Recently, a Florida appellate court heard a case involving a husband that made $175,000 per year at the time of the divorce and the wife was awarded $5,000 per month in spousal support after all necessary factors were determined by the court. The husband later was laid off from his job and eventually found a new job that paid $66,000. The husband attempted to modify his alimony payment based on his involuntary change in circumstance. However, the trial court found that he should have saved during the time that he knew he was getting laid off (approximately 16 months) in order to pay for his alimony obligation. Also, the trial court found that the husband was using his savings to pay his living expenses while he looked for a new job and the court found that he also could have used his savings to pay his alimony obligation. The trial court ultimately reduced his alimony to $3,500 per month, which constituted 81% of his net income. The appellate court heard the case and reversed the decision based on prior Florida case precedents.

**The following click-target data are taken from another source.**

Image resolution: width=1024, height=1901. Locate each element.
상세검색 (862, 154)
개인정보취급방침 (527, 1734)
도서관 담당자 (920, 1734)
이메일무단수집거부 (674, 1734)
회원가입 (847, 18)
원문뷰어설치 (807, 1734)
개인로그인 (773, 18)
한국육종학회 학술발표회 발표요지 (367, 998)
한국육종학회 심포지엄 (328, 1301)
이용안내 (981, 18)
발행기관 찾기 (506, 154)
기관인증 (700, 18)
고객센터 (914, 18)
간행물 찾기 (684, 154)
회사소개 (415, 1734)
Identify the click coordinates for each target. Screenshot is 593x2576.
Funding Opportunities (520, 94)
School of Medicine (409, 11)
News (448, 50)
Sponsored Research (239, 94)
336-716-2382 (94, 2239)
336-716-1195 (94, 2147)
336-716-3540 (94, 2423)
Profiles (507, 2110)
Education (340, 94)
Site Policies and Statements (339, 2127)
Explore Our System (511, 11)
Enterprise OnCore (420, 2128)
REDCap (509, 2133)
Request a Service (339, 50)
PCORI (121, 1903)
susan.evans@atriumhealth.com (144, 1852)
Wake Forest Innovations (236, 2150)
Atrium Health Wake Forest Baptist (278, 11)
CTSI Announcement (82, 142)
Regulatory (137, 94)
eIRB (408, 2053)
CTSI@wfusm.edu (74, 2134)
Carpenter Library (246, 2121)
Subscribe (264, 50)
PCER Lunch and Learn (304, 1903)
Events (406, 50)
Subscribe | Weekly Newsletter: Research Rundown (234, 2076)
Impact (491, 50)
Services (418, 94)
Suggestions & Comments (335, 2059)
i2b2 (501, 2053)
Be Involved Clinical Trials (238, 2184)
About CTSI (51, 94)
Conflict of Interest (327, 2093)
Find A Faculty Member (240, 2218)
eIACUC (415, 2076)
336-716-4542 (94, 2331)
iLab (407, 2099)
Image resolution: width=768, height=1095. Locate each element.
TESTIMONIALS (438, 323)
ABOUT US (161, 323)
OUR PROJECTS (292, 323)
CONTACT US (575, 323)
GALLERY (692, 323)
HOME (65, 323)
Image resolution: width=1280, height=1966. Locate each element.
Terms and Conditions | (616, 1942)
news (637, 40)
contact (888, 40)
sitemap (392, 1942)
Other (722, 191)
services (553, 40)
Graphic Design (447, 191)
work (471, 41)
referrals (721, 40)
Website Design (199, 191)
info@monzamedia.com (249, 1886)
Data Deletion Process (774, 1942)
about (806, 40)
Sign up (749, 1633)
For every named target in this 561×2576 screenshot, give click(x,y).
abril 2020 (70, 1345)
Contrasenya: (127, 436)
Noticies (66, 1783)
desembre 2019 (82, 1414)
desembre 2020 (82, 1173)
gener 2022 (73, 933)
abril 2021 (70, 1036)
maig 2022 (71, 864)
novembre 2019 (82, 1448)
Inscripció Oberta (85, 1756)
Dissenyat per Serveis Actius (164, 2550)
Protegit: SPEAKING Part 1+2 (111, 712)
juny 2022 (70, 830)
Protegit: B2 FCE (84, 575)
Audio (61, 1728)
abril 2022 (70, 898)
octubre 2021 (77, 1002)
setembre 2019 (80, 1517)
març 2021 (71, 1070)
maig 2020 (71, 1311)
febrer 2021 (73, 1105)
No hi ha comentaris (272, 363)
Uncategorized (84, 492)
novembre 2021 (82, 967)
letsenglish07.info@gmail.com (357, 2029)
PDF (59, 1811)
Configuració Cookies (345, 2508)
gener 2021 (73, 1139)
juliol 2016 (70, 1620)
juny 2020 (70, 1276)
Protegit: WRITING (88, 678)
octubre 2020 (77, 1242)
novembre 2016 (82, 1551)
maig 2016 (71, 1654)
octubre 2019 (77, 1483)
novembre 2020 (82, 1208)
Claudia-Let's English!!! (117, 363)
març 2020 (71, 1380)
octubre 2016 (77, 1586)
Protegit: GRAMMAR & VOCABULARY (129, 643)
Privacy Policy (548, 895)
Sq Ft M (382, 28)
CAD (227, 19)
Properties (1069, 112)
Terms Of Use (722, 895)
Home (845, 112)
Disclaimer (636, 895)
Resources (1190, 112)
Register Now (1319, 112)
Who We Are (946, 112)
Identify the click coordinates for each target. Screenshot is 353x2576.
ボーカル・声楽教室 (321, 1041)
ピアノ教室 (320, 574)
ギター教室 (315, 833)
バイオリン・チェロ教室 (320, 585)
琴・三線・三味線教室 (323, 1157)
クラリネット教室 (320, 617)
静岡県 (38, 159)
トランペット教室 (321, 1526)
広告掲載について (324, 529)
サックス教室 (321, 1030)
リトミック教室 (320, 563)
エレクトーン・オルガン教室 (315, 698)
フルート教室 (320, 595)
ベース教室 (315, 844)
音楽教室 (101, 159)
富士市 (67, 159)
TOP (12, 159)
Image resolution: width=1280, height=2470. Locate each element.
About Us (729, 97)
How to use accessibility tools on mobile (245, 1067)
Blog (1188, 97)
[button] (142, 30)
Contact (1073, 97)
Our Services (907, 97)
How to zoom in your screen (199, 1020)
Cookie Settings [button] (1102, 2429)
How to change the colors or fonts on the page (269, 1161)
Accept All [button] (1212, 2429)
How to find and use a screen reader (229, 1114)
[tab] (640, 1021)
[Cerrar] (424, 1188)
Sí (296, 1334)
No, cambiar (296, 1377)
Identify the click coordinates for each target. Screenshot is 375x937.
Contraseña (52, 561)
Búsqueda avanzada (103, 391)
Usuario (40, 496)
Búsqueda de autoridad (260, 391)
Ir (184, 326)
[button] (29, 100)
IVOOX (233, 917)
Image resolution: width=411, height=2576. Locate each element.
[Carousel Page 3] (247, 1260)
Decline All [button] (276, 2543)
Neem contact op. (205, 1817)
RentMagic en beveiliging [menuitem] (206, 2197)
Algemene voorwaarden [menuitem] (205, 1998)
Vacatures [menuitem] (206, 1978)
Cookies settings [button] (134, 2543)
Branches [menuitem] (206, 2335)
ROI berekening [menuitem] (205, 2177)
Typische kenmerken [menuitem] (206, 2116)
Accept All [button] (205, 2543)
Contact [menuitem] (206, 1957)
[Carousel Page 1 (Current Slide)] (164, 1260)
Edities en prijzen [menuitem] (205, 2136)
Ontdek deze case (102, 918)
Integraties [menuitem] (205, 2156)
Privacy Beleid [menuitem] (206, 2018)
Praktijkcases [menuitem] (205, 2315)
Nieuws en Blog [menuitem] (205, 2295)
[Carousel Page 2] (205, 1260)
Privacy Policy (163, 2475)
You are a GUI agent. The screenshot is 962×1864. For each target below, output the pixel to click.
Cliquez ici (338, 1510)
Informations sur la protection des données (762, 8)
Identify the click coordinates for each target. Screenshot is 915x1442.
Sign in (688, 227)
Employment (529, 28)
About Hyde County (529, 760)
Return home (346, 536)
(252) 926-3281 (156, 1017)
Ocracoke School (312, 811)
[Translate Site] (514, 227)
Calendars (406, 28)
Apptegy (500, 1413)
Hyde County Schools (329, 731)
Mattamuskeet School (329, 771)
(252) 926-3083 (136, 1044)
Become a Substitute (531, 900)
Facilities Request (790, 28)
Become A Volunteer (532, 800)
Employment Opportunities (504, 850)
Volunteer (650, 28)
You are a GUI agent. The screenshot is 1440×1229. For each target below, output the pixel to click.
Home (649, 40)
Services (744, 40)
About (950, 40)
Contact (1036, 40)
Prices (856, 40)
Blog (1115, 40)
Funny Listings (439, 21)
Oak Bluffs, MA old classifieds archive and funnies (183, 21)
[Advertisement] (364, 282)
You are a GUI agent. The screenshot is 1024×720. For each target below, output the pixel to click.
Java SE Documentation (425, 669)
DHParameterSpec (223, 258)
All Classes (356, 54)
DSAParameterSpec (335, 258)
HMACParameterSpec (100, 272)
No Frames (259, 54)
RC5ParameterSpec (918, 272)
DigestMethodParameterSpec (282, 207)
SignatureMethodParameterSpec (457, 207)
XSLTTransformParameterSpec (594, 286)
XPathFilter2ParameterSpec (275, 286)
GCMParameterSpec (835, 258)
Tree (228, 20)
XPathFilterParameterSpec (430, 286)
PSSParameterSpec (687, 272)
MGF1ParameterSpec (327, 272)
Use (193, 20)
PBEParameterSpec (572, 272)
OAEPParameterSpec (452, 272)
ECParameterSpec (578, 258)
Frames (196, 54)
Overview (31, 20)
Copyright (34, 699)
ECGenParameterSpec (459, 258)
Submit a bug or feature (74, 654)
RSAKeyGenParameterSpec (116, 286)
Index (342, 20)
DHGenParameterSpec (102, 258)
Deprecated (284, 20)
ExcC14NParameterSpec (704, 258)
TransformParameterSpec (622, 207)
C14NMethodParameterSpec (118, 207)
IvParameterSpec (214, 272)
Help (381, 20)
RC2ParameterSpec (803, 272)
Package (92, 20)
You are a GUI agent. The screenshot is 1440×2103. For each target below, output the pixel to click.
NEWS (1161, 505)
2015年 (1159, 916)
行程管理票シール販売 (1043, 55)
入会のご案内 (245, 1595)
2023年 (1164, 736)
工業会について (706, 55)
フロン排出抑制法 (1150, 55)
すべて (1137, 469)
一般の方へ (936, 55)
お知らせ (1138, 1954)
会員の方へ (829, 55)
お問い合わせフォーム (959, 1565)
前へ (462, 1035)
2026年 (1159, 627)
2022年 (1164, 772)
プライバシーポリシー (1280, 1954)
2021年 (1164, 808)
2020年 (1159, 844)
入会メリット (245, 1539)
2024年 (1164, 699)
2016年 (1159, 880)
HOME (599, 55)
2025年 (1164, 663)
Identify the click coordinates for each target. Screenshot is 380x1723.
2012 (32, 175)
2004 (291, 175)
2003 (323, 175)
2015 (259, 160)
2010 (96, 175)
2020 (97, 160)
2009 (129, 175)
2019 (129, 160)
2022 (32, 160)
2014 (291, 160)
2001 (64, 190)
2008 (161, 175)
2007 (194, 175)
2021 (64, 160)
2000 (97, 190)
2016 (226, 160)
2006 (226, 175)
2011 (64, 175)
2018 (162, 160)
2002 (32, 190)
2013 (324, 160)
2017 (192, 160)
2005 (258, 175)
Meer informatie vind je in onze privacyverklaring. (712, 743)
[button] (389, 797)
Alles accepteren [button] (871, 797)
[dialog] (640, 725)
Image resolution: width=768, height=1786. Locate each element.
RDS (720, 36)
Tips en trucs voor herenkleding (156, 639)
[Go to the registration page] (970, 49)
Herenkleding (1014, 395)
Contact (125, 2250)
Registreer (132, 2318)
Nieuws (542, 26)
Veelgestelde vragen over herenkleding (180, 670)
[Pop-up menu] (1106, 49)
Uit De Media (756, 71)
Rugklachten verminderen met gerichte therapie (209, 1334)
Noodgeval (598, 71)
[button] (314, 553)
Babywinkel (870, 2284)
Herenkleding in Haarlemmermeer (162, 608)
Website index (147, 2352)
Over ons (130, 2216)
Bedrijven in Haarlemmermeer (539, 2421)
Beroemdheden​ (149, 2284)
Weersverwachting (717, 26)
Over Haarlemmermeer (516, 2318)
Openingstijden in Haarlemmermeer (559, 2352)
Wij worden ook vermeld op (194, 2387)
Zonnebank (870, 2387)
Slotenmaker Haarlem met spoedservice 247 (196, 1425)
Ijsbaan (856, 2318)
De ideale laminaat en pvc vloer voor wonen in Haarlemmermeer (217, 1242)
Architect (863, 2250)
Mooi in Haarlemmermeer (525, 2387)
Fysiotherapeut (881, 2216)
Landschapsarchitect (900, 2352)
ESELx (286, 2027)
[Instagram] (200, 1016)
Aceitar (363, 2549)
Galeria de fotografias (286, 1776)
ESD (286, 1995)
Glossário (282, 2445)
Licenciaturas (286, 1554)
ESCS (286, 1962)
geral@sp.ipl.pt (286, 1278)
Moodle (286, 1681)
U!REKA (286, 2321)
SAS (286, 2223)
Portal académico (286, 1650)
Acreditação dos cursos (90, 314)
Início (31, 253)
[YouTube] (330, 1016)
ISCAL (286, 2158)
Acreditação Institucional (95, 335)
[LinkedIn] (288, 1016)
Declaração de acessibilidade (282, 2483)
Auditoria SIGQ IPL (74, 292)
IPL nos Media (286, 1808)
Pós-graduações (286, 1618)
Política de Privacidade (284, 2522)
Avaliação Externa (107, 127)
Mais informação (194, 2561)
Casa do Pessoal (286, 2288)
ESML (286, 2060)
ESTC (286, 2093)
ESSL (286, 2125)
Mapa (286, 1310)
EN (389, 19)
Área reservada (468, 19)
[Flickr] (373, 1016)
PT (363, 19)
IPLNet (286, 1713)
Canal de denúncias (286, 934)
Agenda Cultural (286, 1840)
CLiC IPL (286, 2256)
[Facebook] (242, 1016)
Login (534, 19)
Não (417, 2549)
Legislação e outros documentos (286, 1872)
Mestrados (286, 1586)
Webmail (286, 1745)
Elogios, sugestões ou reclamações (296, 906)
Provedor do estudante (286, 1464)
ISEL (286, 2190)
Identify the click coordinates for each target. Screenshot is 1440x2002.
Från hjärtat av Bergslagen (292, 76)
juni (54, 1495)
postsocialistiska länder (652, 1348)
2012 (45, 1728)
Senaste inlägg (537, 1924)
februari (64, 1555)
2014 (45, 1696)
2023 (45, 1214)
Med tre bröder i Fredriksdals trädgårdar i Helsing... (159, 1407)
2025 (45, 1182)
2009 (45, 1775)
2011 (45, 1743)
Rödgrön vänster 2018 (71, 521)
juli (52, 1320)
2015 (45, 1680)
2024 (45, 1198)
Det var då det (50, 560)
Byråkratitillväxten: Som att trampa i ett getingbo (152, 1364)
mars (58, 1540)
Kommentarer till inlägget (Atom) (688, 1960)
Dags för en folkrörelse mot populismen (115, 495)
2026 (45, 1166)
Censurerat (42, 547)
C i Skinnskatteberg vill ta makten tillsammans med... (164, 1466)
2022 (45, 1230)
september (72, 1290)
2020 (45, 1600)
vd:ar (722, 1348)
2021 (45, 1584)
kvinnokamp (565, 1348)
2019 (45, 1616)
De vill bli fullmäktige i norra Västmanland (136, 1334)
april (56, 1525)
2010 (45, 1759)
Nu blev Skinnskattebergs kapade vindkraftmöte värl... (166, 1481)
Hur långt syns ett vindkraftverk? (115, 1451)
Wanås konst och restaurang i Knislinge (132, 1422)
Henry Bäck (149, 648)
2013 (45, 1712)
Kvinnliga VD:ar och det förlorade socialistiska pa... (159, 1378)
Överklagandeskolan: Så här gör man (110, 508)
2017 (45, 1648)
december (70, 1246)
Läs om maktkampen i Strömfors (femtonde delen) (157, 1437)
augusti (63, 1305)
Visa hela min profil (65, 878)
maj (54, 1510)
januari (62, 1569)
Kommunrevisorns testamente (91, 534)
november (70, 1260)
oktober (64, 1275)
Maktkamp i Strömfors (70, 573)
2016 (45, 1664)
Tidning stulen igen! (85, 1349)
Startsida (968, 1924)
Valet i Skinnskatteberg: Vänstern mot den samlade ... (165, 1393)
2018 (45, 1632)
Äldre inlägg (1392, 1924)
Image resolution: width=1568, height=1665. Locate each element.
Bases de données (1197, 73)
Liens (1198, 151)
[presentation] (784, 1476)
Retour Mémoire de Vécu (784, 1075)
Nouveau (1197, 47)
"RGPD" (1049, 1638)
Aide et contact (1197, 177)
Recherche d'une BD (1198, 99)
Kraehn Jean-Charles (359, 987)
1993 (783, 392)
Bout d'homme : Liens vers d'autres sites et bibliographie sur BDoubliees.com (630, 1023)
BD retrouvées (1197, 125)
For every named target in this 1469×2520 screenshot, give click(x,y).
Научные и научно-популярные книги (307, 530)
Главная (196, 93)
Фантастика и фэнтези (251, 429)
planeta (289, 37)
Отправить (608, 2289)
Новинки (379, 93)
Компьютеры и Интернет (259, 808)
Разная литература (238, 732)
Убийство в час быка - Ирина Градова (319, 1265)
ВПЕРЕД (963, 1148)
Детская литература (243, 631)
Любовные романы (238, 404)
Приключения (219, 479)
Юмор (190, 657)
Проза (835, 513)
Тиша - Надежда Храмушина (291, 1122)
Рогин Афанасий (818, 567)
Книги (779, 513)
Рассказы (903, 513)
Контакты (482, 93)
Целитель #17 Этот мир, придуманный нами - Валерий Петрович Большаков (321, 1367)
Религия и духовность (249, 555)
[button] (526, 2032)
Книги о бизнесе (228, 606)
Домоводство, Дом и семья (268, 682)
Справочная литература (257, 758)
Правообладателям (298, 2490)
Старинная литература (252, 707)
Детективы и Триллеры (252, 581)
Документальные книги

The appellate court basically found, based on Florida law, that the husband could not pay an amount of support that does not allow him to support himself. This goes to the basic ability for alimony, which is not only a need for alimony, but an ability to pay. Second, the appellate court found that the husband could not be required to incur debt in order to pay alimony. Also, the appellate court found that the husband could not be required to deplete or sell his assets to pay alimony to the wife. Furthermore, they found that the husband did not have an obligation to save money to meet his future alimony obligations.
When a case is reversed by the appellate court, the case is then transferred back to the trial court that originally heard it with direction from the appellate court, which is called a remand.